I got a text message this afternoon from a childhood friend letting me know that my former neighbor died. To say it took me by surprise is an understatement; certainly you never expect to receive such devastating news via such a casual delivery method on a sunny Friday.
My neighbor's name was Bill, & right up until I left for college, he & his wife, Christie, lived in the house next door to the one where I grew up. They moved sometime shortly afterward, to a condo in the next town over, & we didn't see them much after that, but throughout the years, I've thought of them with some regularity. In such a small, tight-knit Midwestern neighborhood, they were a huge presence during my childhood, part of so many of my memories.
Bill was a big personality, always quick with a joke & a loud laugh - our Wilson next door but without a fence in the way. He worked nights at the local newspaper, something to do with printing or delivery, so he was often home during the day. My parents used to joke that Bill knew everything about everyone on our street, always the first to relay the scoop on who among our other neighbors was having an affair & whose kids had gotten in trouble with the law & all the other small-town goings-on that people try to keep under wraps. Today, when I blog about things like drug dealers next door & neighbors who have loud sex, I sometimes think fondly of Bill; I like to think that he would get a kick out of what a busybody I seem to have become.
Bill kept their lawn meticulous, & sometimes he'd mow ours, too, though maybe that was just so we didn't make his look bad by proximity. Often, I'd go to their house after school, doing homework at their living room table & playing with their dog, Brandy, until my mom came home from work. Their home was full of collectible pigs, which Christie loved, & I made a habit of counting how many I could find, oftentimes more than 100 of them. One year, after they'd built an add-on room with high ceilings, they brought home a towering, monstrosity of a Christmas tree & decorated it straight out of a Martha Stewart catalog, the most beautiful Christmas tree I'd ever seen. Within a day of setting it up, though, they noticed that it was emitting an occasional pop, pop, pop sound, one that had everyone concerned an animal was living inside. Bill, BB gun at the ready, was going crazy trying to figure out the origin of the noise. Imagine his relief when they discovered it was just a bunch of tiny pine cones, opening up along the branches!
When my dad was sick, & later, after he died, our neighbors helped take care of my mom & me as much as they could.
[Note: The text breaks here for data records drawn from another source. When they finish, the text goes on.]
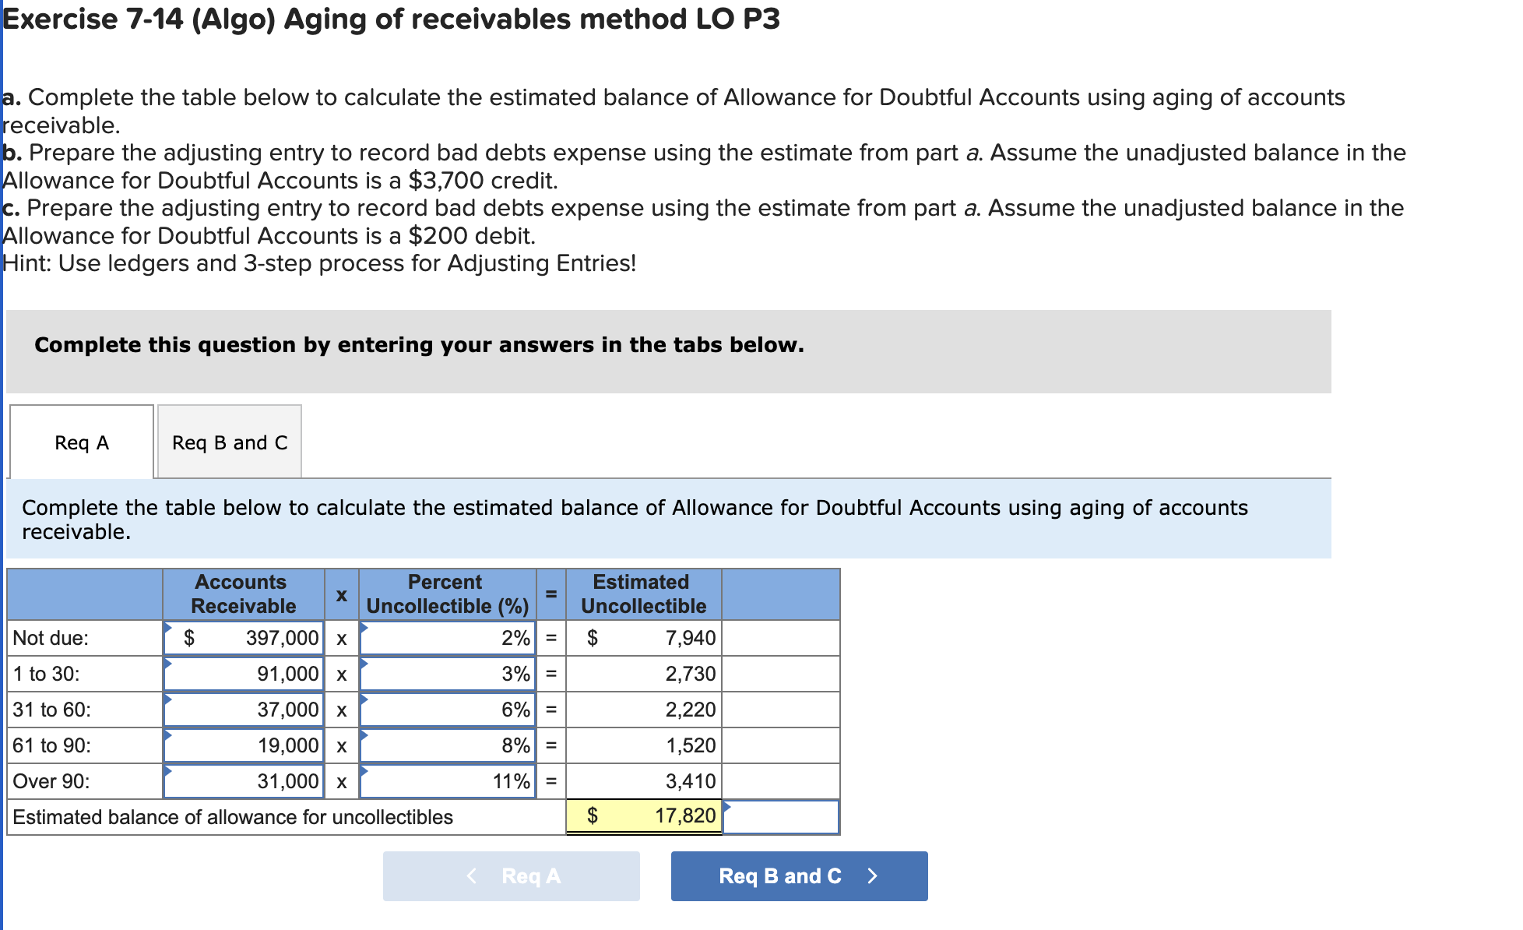This screenshot has height=930, width=1523.
Task: Select the Req A tab
Action: (x=80, y=441)
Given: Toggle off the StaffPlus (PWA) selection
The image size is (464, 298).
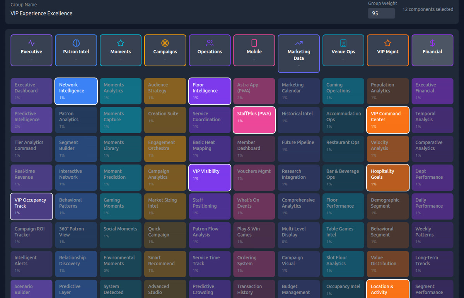Looking at the screenshot, I should click(x=254, y=120).
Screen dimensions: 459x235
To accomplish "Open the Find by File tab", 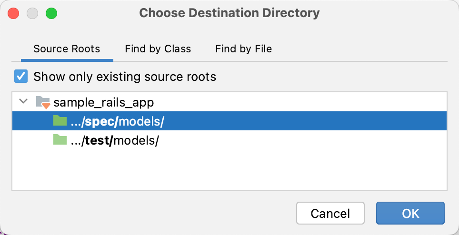I will (x=243, y=49).
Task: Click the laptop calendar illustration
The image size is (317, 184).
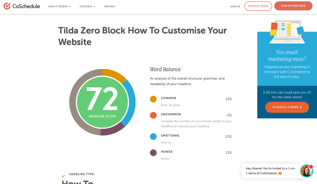Action: pos(287,32)
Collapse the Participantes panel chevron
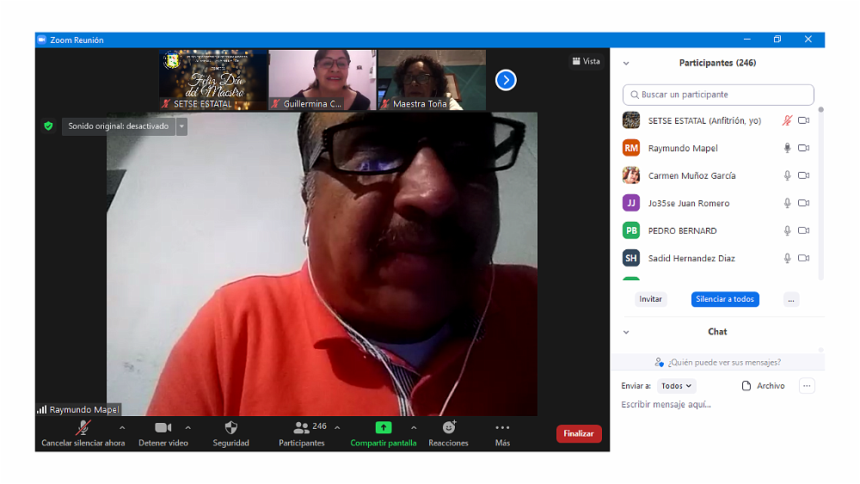860x484 pixels. (626, 64)
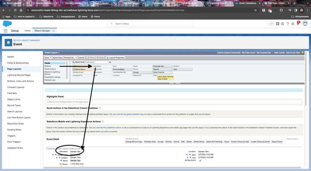Open the notifications bell
Viewport: 311px width, 171px height.
pyautogui.click(x=298, y=24)
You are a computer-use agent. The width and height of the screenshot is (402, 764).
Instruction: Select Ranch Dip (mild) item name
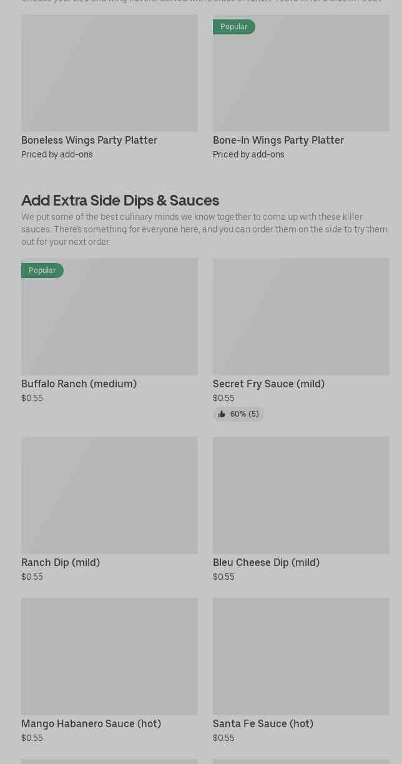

This meant that more than once, Bill stepped in to rescue us from sure disasters - & he always did it with a laugh & a friendly tease. There was the time we returned home to find our back door wide open, afraid someone was lurking inside, & he came over to inspect it before we went inside. There was the time my mom called him, frantic & terrified when she discovered a bat flying in circles around her bedroom, & he ran over, armed with a giant fishing net, to catch it. And there was the time my freshman year of high school, when my mom & I tried to set up a Christmas tree & found ourselves in a state of near-collapse. Bill came over that time, too, fishing wire in hand, & he tied that sucker to the window frame, tight enough that it wouldn't tip over.
Isn't it funny how you can think you don't remember much about a person from your past? And then it all comes rushing back, like it was just yesterday - full, colorful versions of a lifetime ago. When I got that text telling me that Bill was gone, that he'd died at a hospice care facility I didn't even know he was in, suddenly I was 10 years old again, trying to climb the big tree in his backyard & smelling that cigar smoke from his porch & excitedly accepting the blank rolls of newspaper butcher paper he brought home from work for me to use for extravagant craft projects. He was a good man, someone I loved & trusted & whose presence in my life was constant & positive, & although it's been a long, long time since I last saw him, I'm surprised to find that I can still recall his voice, that laugh, & all kinds of packed-away memories I'd nearly forgotten.
I don't know whether I believe in heaven, that there's some happy, shiny place beyond this world where we pass on & spend eternity laughing & singing & dancing with angels, or whatever it is that other people believe about life after death. I know, though, that if such a place exists, there's an old neighbor & a chocolate lab waiting there with a smile, welcoming Bill to join them.